# Grafted Cab and Syrah



## Kraffty (Apr 15, 2015)

Kraffty Grafing

My first attempt appears to be successful. About 5 weeks ago as I started re-landscaping my yard I cut back two old table grape vines and grafted Syrah to one and Cabernet to the other. Each old vine was approximately 15 years old, 4 to 5” dia. at their base and both “Y’d” off about 12” off the ground with two 1-1/2” trunks. Each end of the “Y” got one grafted piece. I’ve been wishfully thinking/hoping all four have actually been slowly growing but this weekend I got a leaf on one and the others look like they’re about to popcorn out.

I really did this just to see if it would work and was going to replace the two old vines if it didn’t. Now I’m pretty excited because it’s my understanding that new grafts on established root stock can begin to fruit in 1-1/2 years verses 3-5 years.

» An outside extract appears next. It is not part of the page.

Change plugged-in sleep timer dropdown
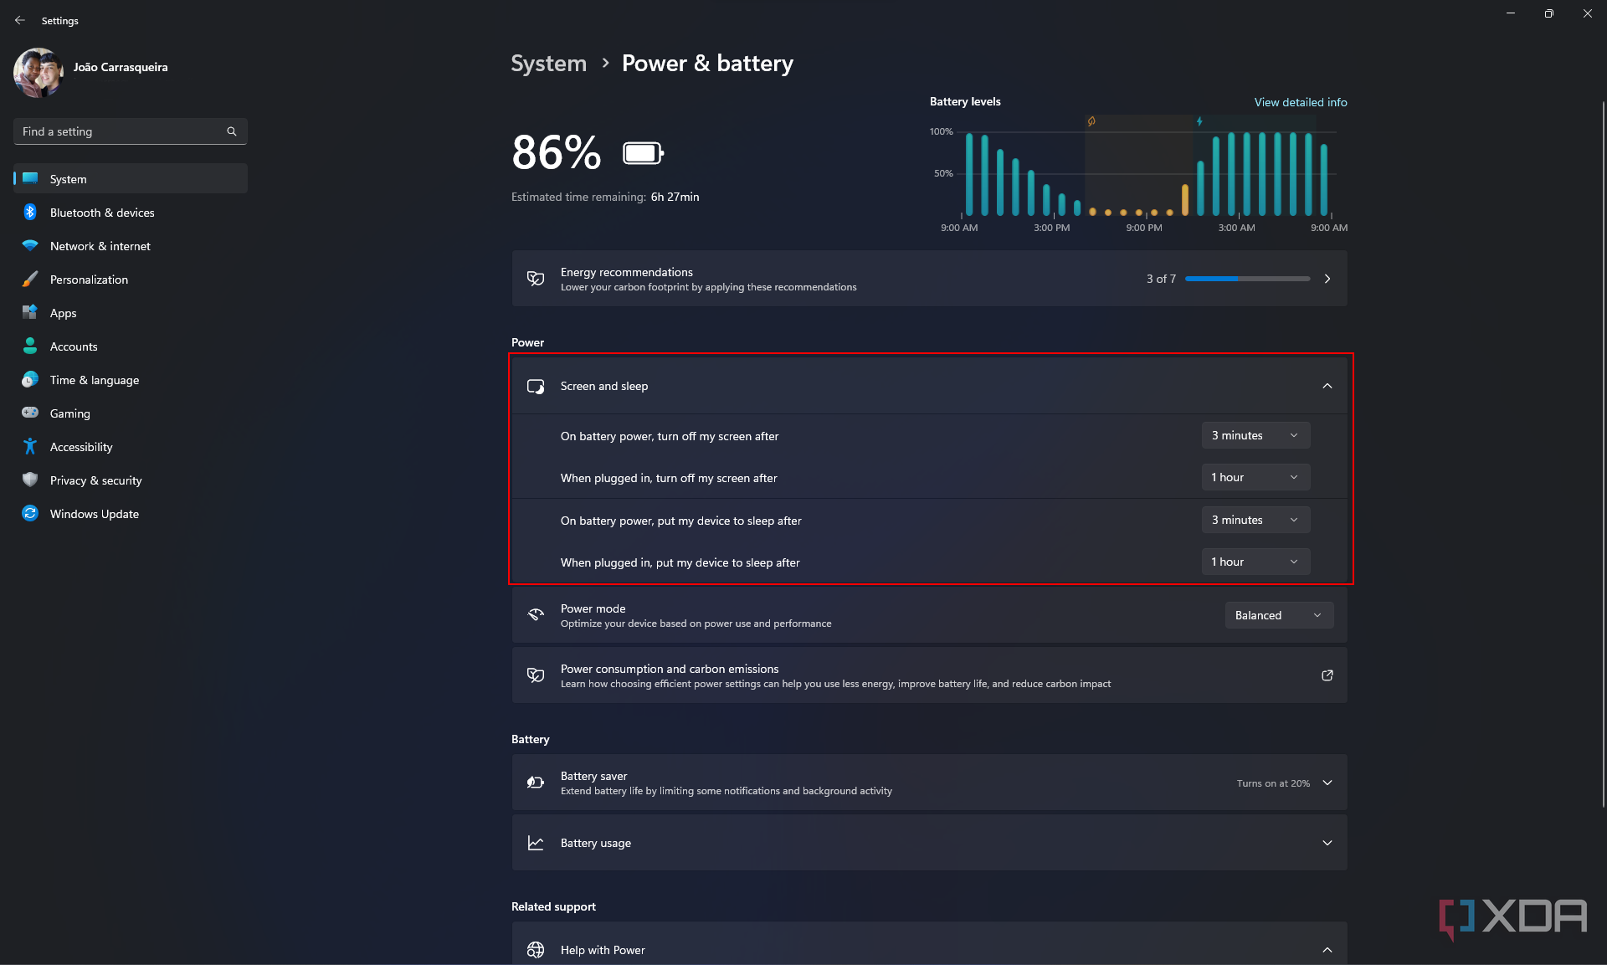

Anyway, just thought wanted to share that it really works just like the internet says.

Mike


----------



## mgmarty (Apr 15, 2015)

I am impressed! I don't know if I would even try. Nicely done.


----------



## Kraffty (Jun 13, 2016)

I took some pictures this weekend and then looked this post up to remind myself how long ago I did this, it's really hard to believe this is only about 15 months old.
Mike


----------



## ibglowin (Jun 13, 2016)

Quite impressive to say the least!


----------



## mgmarty (Jun 13, 2016)

Yes, very impressive!


----------



## grapeman (Jun 14, 2016)

That is moving right along there. Did they all take in the end?


----------



## ceeaton (Jun 14, 2016)

Kraffty said:


> I took some pictures this weekend and then looked this post up to remind myself how long ago I did this, it's really hard to believe this is only about 15 months old.
> Mike



I hate to ask, but is that an orange tree in the background? Kids are looking over my shoulder and think I should try growing one in Zone 6B, yea, right.


----------



## ibglowin (Jun 15, 2016)

LOL Yea sure looks like it, Our oldest daughter and husband live in Burbank and they bought a nice place with established fruit trees in the back yard. They have oranges, lemons, tangerines, limes and they just planted an avocado tree last year. Going for a walk around the neighborhood is so cool as every house has endless amounts of citrus fruits hanging. Here is a perfect example.




ceeaton said:


> I hate to ask, but is that an orange tree in the background? Kids are looking over my shoulder and think I should try growing one in Zone 6B, yea, right.


----------



## Kraffty (Jun 15, 2016)

We're pretty fortunate here, we have orange, myer lemon and avocado trees and really do enjoy their produce. This whole valley was a major citrus producer but almost all of the groves have been gone for 40 or 50 years. We're 20 miles east of burbank and enjoy the same awesome (majority of the time) climate as them as well as the beautiful view of the San Gabriel Mountains.
Mike


----------



## ibglowin (Jun 15, 2016)

Mike,

Have you been to the wineries North of LA? If so what did you think?



Kraffty said:


> We're 20 miles east of burbank and enjoy the same awesome (majority of the time) climate as them as well as the beautiful view of the San Gabriel Mountains.
> Mike


----------